The lines from the top of the records below through the one containing "Ajustar las cookies (76, 2536)" are to be transcribed exactly, and nothing else is to be added.

PROVIDED DATA START

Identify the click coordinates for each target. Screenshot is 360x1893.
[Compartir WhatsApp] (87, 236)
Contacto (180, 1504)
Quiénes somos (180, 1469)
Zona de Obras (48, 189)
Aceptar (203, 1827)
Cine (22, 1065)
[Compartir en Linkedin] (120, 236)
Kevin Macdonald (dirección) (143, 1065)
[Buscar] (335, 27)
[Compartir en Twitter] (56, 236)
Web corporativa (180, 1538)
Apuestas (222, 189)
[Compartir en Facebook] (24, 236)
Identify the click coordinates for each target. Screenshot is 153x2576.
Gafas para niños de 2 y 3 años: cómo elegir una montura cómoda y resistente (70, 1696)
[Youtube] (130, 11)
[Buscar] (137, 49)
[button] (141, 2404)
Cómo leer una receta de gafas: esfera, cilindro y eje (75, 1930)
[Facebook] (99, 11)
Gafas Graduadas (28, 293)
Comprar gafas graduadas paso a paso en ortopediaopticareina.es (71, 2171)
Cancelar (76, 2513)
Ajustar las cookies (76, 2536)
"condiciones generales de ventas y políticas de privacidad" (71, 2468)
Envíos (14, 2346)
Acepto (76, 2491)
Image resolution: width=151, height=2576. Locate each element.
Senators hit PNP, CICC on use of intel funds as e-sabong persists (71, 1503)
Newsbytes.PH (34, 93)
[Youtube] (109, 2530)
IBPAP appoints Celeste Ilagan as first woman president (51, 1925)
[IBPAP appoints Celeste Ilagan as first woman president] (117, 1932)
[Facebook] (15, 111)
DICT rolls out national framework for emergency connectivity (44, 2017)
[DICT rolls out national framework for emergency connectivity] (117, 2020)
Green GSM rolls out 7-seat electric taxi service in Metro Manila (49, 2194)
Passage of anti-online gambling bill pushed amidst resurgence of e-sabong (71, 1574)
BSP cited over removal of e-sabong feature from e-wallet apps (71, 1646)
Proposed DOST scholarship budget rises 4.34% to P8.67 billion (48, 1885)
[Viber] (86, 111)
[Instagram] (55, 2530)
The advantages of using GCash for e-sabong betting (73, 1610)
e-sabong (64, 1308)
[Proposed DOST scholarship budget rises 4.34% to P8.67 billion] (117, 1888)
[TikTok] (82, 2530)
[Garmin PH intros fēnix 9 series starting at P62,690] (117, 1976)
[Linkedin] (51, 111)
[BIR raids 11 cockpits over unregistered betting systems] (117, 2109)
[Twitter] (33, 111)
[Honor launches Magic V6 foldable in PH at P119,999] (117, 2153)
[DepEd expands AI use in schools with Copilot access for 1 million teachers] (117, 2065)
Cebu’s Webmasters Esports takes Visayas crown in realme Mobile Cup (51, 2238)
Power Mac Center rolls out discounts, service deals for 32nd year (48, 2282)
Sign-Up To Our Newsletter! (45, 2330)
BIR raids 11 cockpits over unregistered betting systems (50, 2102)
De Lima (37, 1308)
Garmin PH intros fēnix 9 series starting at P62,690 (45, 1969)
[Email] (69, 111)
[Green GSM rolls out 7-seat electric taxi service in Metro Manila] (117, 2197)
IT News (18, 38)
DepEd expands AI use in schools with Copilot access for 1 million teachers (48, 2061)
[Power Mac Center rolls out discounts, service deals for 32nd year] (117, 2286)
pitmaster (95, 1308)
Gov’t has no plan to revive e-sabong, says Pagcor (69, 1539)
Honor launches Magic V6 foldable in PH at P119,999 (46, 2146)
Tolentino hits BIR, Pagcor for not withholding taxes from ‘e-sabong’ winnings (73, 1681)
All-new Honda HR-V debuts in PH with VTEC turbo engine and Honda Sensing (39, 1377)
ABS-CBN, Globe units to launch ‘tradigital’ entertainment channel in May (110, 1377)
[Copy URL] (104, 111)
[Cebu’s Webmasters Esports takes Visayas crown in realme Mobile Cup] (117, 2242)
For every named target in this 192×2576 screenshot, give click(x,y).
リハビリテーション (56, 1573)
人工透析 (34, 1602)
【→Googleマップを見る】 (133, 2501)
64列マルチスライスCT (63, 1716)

PROVIDED DATA END

| RESPONSE TO THE EXERCISE |
Identify the click coordinates for each target. Screenshot is 360x1893.
[Compartir WhatsApp] (87, 236)
Contacto (180, 1504)
Quiénes somos (180, 1469)
Zona de Obras (48, 189)
Aceptar (203, 1827)
Cine (22, 1065)
[Compartir en Linkedin] (120, 236)
Kevin Macdonald (dirección) (143, 1065)
[Buscar] (335, 27)
[Compartir en Twitter] (56, 236)
Web corporativa (180, 1538)
Apuestas (222, 189)
[Compartir en Facebook] (24, 236)
Identify the click coordinates for each target. Screenshot is 153x2576.
Gafas para niños de 2 y 3 años: cómo elegir una montura cómoda y resistente (70, 1696)
[Youtube] (130, 11)
[Buscar] (137, 49)
[button] (141, 2404)
Cómo leer una receta de gafas: esfera, cilindro y eje (75, 1930)
[Facebook] (99, 11)
Gafas Graduadas (28, 293)
Comprar gafas graduadas paso a paso en ortopediaopticareina.es (71, 2171)
Cancelar (76, 2513)
Ajustar las cookies (76, 2536)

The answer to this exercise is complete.